Oral Presentation Australian Society for Limnology Conference 2017

Effects of climate change on stream organisms (#44)

Barbara L Peckarsky 1
  1. University of Wisconsin Madison, Madison, WISCONSIN, United States

Increasing water temperatures and frequencies and intensities of extreme weather events, (e.g., droughts and floods) associated with climate change have important consequences for stream organisms. I will present four examples of investigations done in collaboration with my students and colleagues at the Rocky Mountain Biological Laboratory of the negative effects of climate change on algae, insects and trout in high elevation streams of western Colorado, USA. First, increasing water temperatures accelerates development, increases mortality and decreases fecundity of Baetis mayflies. Second, recruitment of Baetis is threatened by early drying of oviposition sites during drough years. Third, the prevalence of a nematode parasite of Baetis is higher in years when snow melt and peak stream flows occur earlier, a trend observed over the past 40 years. Fourth, earlier seasonal snowmelt and peak flows also facilitate proliferation of the nuisance diatom (Didymosphenia geminata), which changes the composition of stream insects from predominance of mayflies to lower quality food species (midges) and thereby reduces growth rates of trout.
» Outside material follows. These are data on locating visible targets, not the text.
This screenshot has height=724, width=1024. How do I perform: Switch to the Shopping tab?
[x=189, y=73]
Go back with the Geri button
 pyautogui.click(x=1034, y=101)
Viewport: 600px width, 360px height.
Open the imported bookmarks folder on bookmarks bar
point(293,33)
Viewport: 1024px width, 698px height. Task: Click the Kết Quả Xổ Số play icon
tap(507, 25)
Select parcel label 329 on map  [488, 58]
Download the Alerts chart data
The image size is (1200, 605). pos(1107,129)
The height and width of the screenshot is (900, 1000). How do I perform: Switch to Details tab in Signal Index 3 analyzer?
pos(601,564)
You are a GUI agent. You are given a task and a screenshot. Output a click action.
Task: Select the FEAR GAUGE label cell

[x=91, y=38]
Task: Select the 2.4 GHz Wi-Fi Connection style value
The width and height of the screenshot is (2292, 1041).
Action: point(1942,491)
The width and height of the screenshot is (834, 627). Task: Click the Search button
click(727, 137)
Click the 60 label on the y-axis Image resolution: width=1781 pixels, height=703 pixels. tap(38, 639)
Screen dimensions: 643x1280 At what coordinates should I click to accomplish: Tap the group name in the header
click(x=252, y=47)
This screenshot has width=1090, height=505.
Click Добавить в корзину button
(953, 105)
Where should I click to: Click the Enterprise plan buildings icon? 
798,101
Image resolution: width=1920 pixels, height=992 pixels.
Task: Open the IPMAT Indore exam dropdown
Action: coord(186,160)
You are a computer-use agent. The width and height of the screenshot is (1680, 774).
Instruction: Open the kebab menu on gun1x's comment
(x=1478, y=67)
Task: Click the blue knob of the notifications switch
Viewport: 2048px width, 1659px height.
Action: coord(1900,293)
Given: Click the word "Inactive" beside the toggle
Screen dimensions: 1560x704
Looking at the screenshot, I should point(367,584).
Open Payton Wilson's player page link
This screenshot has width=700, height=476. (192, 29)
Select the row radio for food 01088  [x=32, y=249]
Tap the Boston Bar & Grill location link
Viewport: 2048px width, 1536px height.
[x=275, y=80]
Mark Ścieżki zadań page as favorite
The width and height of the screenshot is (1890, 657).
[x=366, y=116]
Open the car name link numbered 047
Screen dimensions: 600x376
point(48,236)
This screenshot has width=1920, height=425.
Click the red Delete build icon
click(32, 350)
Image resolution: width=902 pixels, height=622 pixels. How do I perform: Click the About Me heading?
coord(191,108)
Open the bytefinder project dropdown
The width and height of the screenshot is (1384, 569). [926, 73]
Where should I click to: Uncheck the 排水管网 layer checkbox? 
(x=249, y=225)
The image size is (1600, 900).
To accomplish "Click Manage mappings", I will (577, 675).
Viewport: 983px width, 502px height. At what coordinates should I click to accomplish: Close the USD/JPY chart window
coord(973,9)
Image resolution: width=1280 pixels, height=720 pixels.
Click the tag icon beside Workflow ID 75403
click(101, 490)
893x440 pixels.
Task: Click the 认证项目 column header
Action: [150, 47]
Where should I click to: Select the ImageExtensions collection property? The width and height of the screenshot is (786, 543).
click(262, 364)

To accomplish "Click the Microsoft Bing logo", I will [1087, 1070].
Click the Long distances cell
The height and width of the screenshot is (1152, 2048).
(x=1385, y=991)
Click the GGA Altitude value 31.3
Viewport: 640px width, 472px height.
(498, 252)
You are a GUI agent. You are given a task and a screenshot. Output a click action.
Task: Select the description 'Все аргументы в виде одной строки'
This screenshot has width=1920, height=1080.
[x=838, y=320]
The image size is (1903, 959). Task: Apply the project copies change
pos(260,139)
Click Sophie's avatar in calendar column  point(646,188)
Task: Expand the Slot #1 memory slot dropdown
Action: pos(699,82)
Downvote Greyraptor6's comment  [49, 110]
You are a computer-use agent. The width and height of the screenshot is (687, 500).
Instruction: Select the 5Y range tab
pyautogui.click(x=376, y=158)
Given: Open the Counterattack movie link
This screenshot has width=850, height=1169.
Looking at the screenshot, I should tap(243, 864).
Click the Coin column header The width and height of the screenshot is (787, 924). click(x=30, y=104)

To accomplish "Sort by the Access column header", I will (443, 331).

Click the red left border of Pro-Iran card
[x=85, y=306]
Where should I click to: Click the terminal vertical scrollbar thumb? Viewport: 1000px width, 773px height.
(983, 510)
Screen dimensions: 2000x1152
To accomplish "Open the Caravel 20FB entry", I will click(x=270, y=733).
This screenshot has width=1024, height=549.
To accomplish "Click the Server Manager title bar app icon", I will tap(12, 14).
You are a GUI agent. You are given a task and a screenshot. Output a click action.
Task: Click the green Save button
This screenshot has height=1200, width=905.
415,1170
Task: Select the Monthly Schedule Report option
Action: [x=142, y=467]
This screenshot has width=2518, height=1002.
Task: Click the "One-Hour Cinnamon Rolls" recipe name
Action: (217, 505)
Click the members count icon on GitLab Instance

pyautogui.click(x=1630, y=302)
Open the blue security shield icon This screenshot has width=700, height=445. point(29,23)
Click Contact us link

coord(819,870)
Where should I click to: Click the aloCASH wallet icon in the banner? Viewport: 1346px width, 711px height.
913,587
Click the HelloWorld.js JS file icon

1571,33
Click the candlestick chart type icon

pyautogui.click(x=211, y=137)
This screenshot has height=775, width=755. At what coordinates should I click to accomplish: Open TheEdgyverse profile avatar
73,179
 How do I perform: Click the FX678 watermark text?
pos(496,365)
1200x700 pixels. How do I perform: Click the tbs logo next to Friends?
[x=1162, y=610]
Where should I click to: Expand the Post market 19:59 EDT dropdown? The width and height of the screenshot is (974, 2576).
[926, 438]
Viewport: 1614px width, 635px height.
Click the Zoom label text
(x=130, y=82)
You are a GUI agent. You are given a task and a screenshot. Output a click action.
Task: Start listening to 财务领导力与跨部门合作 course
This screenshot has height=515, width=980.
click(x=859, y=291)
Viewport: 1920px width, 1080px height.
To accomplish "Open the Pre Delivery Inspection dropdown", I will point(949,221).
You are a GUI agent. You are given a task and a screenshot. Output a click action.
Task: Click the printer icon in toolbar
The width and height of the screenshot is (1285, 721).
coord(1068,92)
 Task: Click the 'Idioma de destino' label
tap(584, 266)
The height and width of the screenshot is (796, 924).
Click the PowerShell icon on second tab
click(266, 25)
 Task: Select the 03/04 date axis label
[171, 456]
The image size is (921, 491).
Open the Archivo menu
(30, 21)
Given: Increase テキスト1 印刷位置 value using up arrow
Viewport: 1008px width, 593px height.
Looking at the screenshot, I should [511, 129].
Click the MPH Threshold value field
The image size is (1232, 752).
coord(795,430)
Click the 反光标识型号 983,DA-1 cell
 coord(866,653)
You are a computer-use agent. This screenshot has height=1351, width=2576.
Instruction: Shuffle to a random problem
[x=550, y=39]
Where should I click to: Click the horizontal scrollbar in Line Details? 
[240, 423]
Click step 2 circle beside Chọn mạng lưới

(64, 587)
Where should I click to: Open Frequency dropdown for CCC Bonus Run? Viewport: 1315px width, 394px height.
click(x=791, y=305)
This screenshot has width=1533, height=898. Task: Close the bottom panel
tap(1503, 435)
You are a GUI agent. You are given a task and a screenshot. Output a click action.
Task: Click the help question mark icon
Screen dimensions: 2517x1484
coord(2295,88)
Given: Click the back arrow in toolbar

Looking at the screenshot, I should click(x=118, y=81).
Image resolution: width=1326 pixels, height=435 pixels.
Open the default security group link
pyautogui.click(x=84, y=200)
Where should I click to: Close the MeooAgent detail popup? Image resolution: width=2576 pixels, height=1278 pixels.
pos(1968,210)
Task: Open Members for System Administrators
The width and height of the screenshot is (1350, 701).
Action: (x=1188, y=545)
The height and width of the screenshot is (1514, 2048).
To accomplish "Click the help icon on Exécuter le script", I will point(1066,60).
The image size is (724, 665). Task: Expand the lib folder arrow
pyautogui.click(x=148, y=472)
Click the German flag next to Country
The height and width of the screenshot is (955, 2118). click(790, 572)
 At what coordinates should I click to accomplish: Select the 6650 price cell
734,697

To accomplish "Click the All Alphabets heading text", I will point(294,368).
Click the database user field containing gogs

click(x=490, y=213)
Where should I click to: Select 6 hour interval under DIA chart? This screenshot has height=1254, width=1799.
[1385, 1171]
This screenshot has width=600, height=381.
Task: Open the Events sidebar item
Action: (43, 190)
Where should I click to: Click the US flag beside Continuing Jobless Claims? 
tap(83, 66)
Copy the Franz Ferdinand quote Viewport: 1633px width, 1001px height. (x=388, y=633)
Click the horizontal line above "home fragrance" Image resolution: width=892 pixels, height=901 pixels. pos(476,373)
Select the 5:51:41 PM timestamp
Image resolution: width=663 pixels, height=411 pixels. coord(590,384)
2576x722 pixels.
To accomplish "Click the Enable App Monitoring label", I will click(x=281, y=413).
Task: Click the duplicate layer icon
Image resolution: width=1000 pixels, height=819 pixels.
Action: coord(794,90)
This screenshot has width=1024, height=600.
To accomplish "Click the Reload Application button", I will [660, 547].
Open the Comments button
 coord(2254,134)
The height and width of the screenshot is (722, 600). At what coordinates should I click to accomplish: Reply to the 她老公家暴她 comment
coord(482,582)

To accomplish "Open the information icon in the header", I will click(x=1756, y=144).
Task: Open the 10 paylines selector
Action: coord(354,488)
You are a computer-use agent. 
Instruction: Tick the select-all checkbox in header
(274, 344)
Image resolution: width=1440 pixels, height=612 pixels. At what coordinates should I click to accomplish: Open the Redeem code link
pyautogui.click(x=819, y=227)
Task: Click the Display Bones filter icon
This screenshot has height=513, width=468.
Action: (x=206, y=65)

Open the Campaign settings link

Didymo blooms also create habitat favorable to oligochaetes, which are the intermediate host for a debilitating parasite of trout (whirling disease). These findings have implications for the consequences of managing flows leaving too little flow in trout streams. Such disruption of the natural flow regime via climate change and inappropriate management strategies could jeopardize the sustainability of otherwise pristine mountain streams.